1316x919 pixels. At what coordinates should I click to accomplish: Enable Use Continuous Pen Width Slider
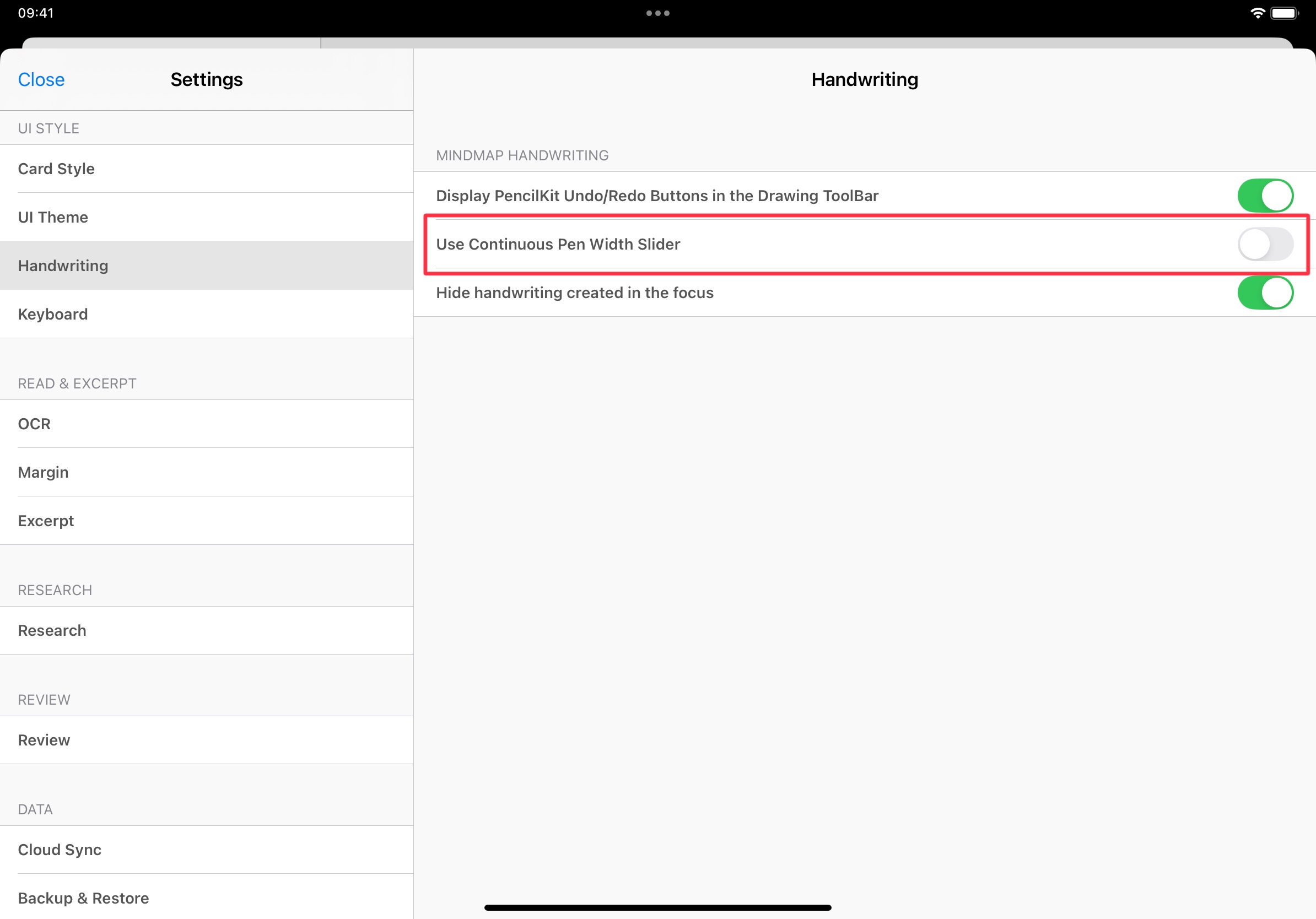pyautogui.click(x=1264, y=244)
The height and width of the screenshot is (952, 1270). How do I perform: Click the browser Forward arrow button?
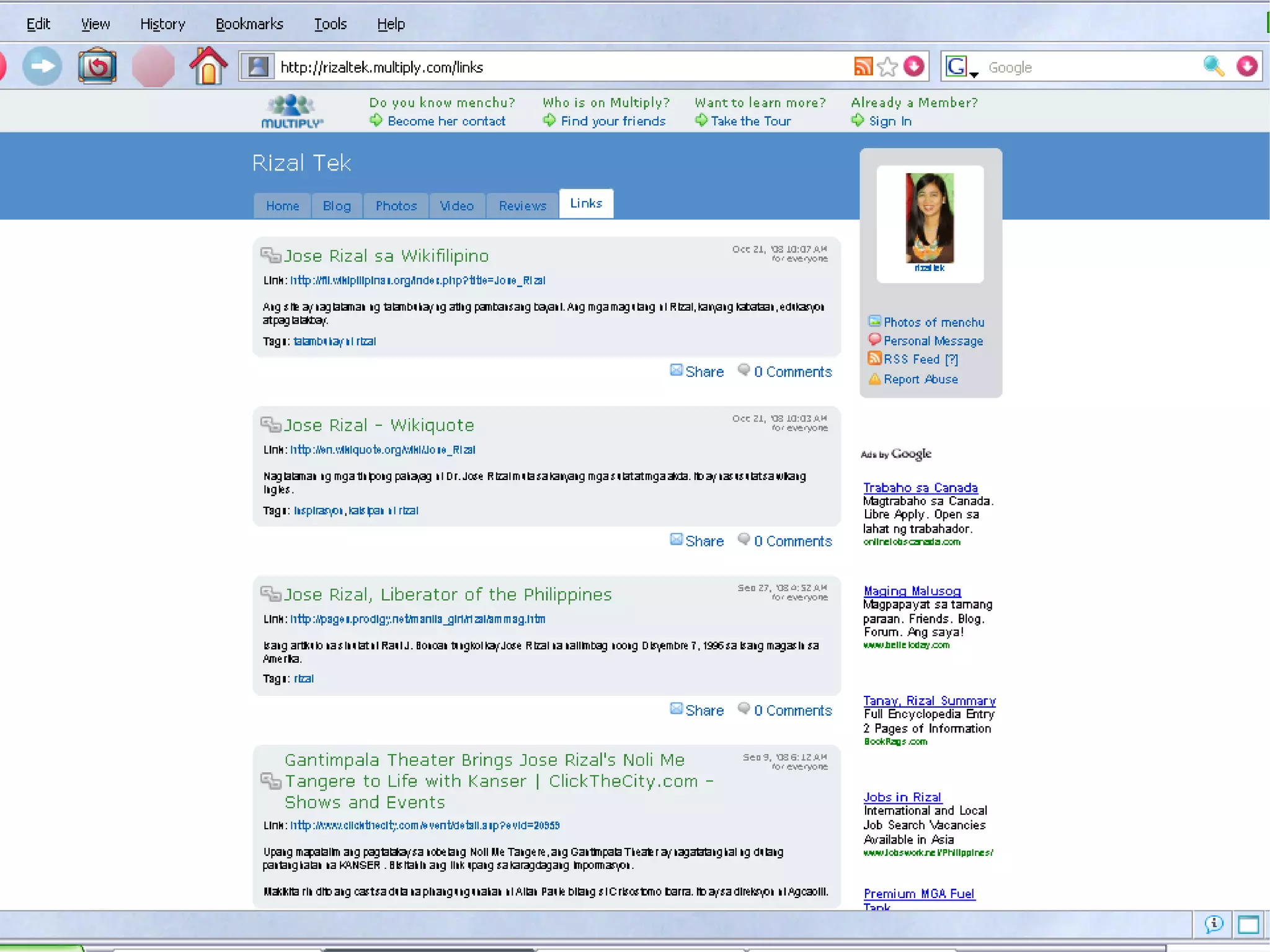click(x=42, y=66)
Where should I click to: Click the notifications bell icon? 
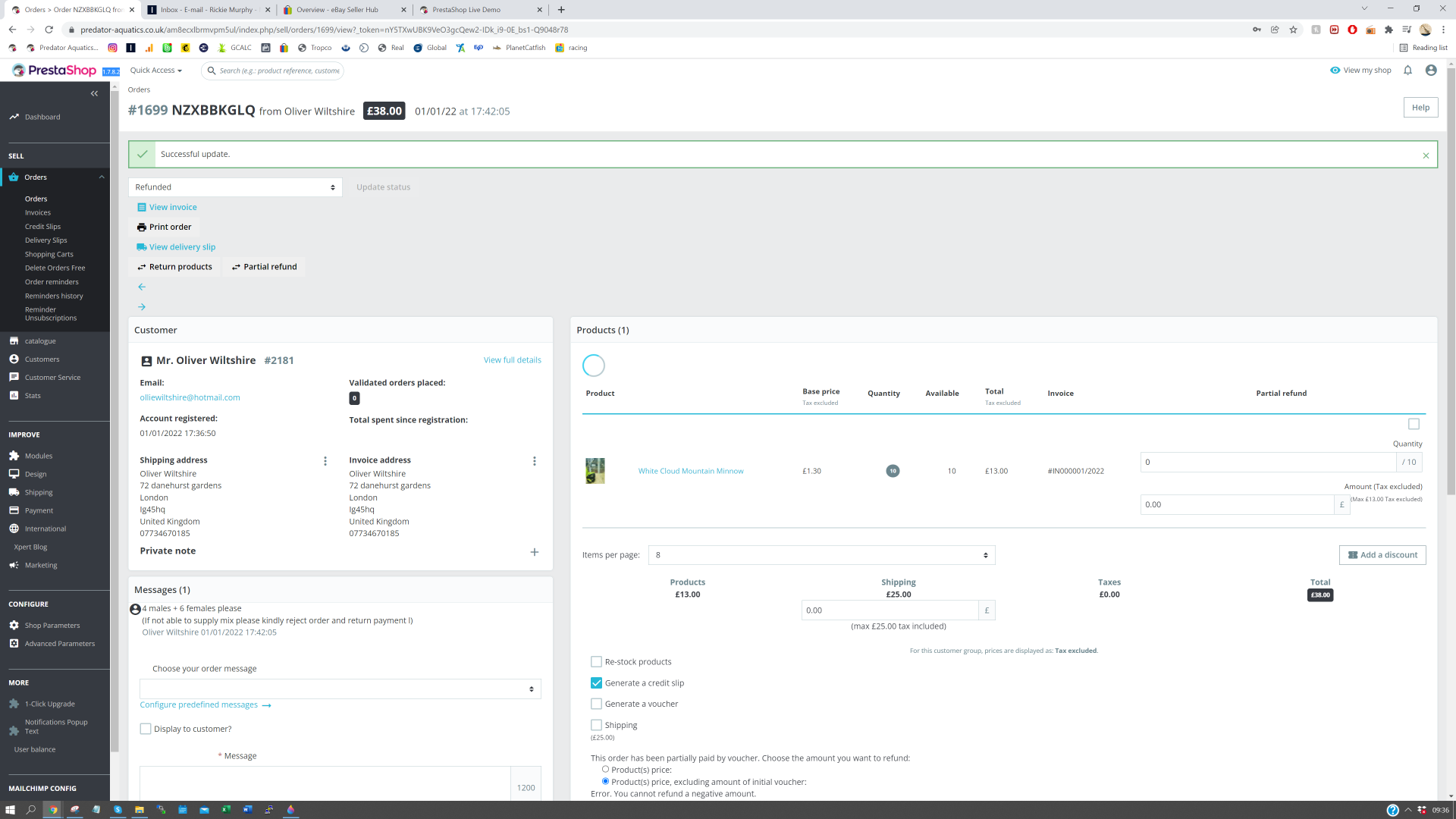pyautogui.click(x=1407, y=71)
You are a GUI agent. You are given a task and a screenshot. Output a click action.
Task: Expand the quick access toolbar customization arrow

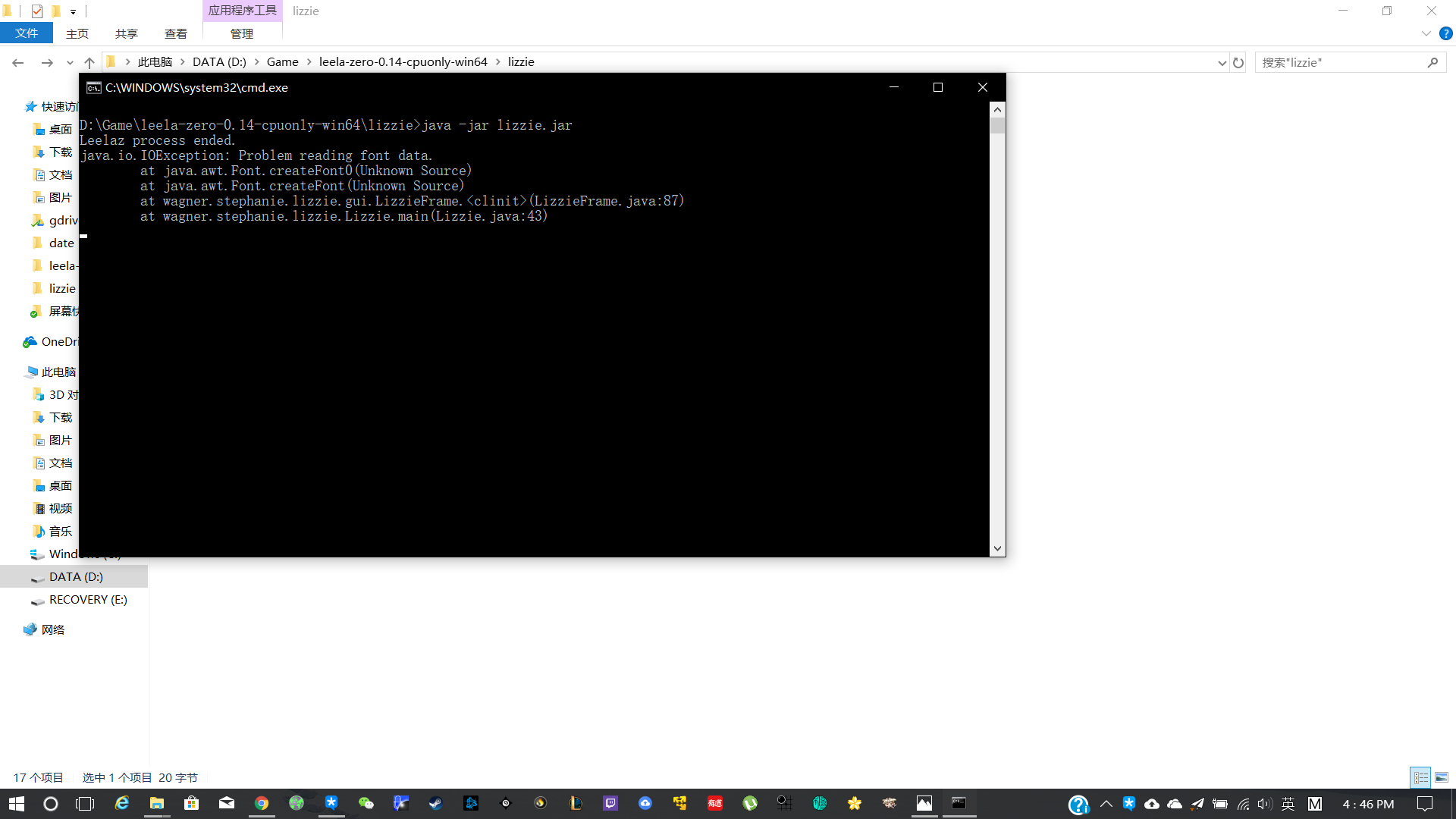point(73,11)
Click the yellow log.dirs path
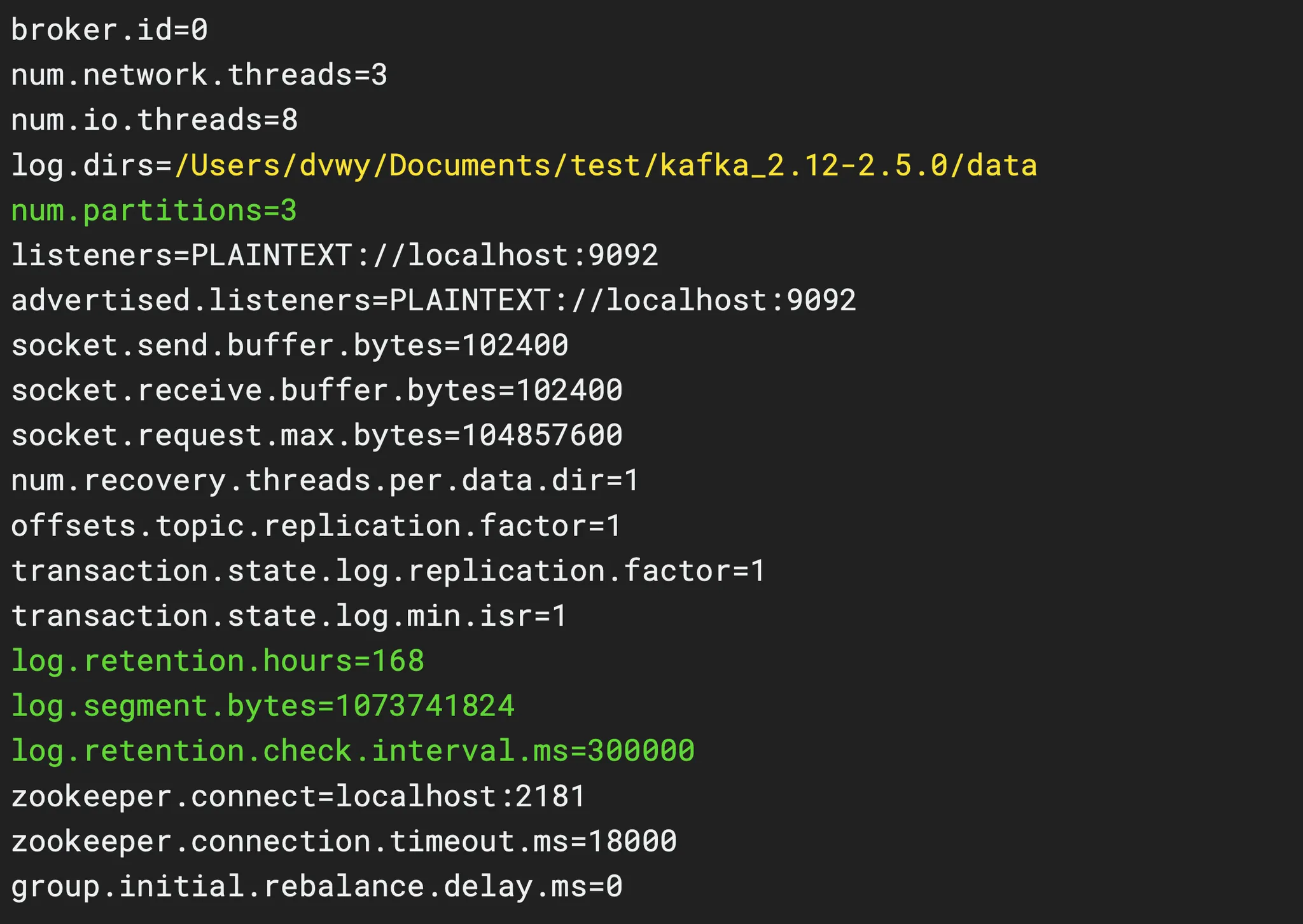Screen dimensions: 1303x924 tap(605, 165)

———

_What needs to be done:_ Beginning with the line that contains "Task: Expand the" and ending with the last line of the entries above, repeat each line exactly, but not the pictures.

_Response:_
Task: Expand the quick access toolbar customization arrow

point(73,11)
Click the yellow log.dirs path
Screen dimensions: 1303x924 tap(605, 165)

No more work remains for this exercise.